▶ COMPLETE THE FOLLOWING:
(a) Summarize the source passage in two sentences.
(b) According to the source passage, is each statement true? Answer yes or no and quote the words that decide it.
(i) The 60 adults kept track of what they ate with surveys.
(ii) The adolescent cohort had a detailed record of diet.
(iii) Some traditional surveys can take up to an hour to complete.

In this and a second intervention group, they found that barcoding could not only identify the plants, it also could identify relative amounts consumed for some kinds of plants. “When big portions of grains or berries were recorded in the meal, we also saw more trnLfrom those plants in stool,” Petrone said.
Then they looked at samples from 60 adults who had taken part in two studies of fiber supplementation and kept track of what they were eating with surveys. The number of plants detected by trnL was in good agreement with dietary diversity and quality estimated from participants’ survey responses.
Next, they applied the barcoding to a study 246 adolescents with and without obesity with diverse racial, ethnic, and socioeconomic backgrounds. There was only a minimal record of diet in this cohort.
“Dietary data collection was challenging because some traditional surveys are 140 pages long and take up to an hour to fill out, families are busy, and a child might not be able to fill it out alone,” David said. “But because they had banked stool, we were able reanalyze those samples and then gather information about diet that could be used to better understand health and lifestyle patterns between kids. What really struck me was that we could recapitulate things that were known as well get new insights that might not have been as obvious.”

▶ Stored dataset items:
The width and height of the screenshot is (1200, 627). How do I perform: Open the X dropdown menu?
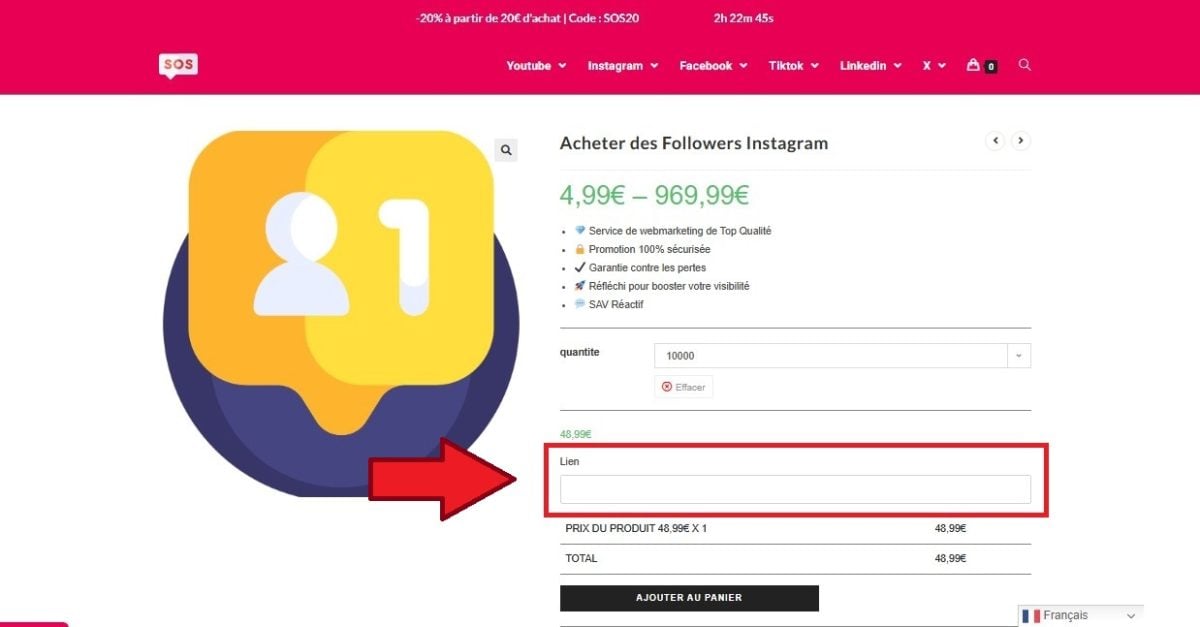[x=934, y=66]
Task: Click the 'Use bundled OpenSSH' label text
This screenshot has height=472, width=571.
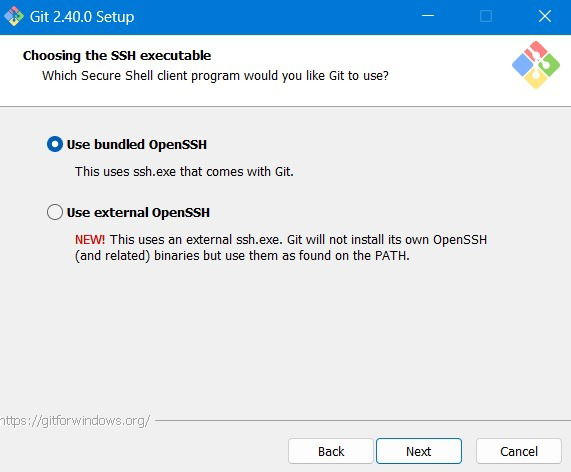Action: coord(137,145)
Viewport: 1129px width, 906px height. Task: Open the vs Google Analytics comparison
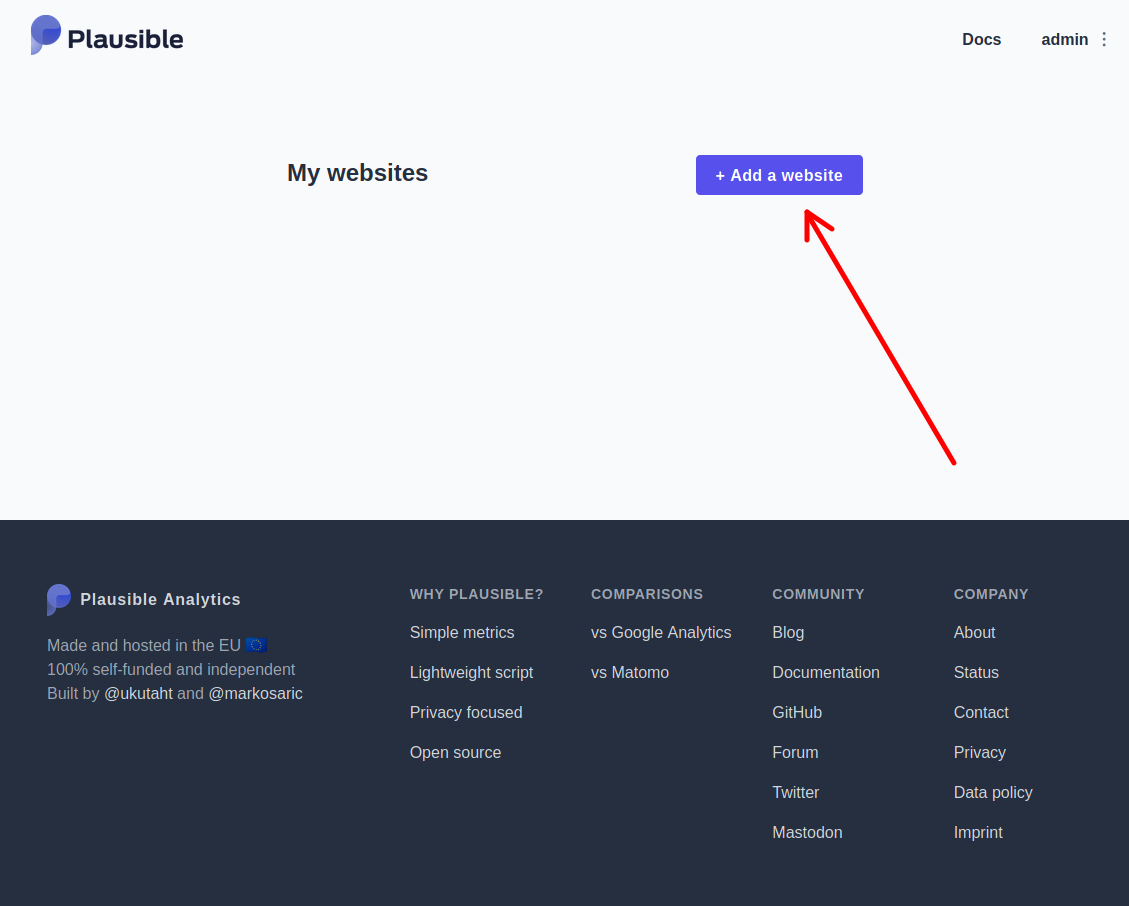(x=661, y=632)
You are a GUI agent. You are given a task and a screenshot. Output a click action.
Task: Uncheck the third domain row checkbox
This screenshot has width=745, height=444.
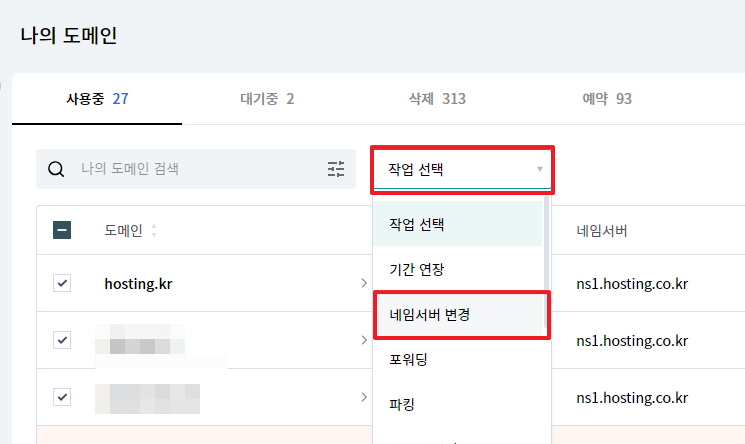click(x=62, y=397)
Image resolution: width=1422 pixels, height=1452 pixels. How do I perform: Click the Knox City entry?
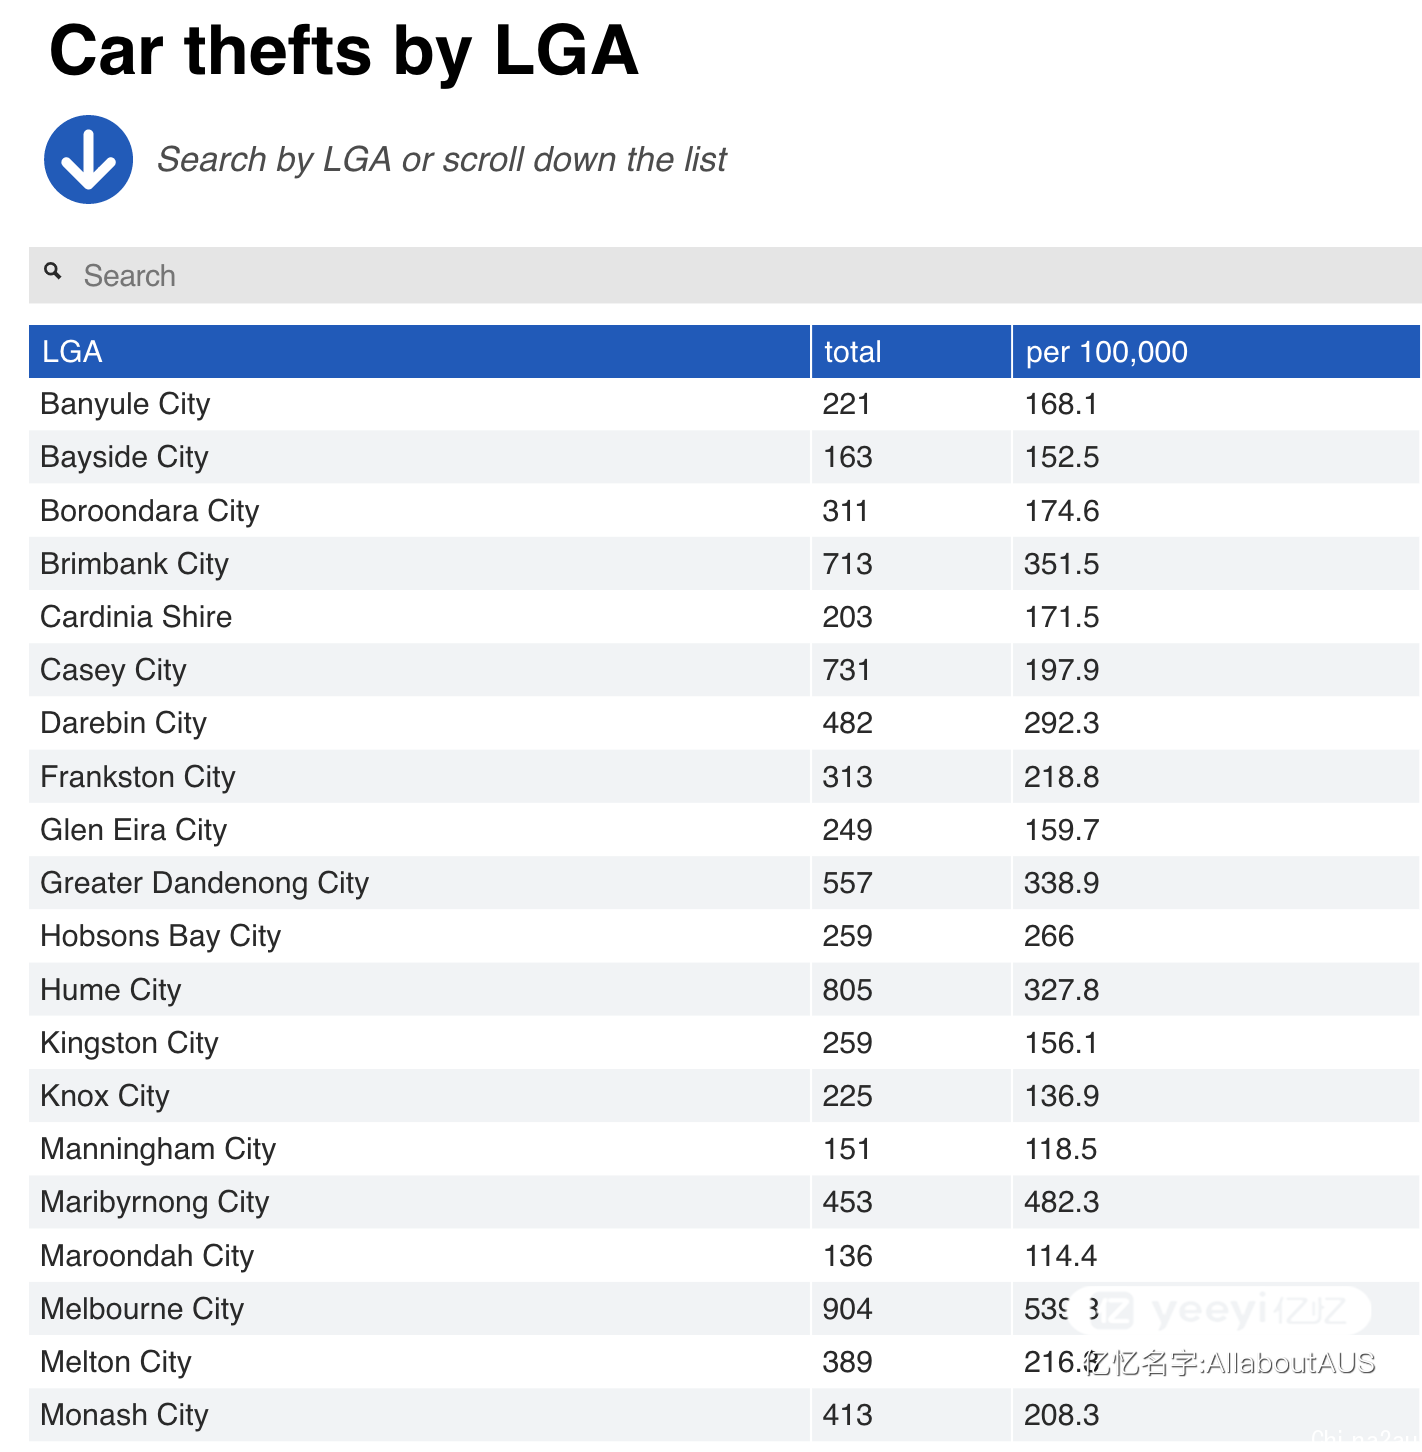pyautogui.click(x=105, y=1096)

▶ WRITTEN RESPONSES:
(a) Barcoding identified plants in stool and, for some plants, reflected the relative amounts eaten. The number of plants trnL detected in 60 adults agreed well with their survey-based diet estimates, and reanalyzing banked stool from adolescents with only a minimal diet record yielded diet information that matched known findings and gave new insights.

(b)
(i) Yes: "kept track of what they were eating with surveys"
(ii) No: "There was only a minimal record of diet in this cohort."
(iii) Yes: "take up to an hour to fill out"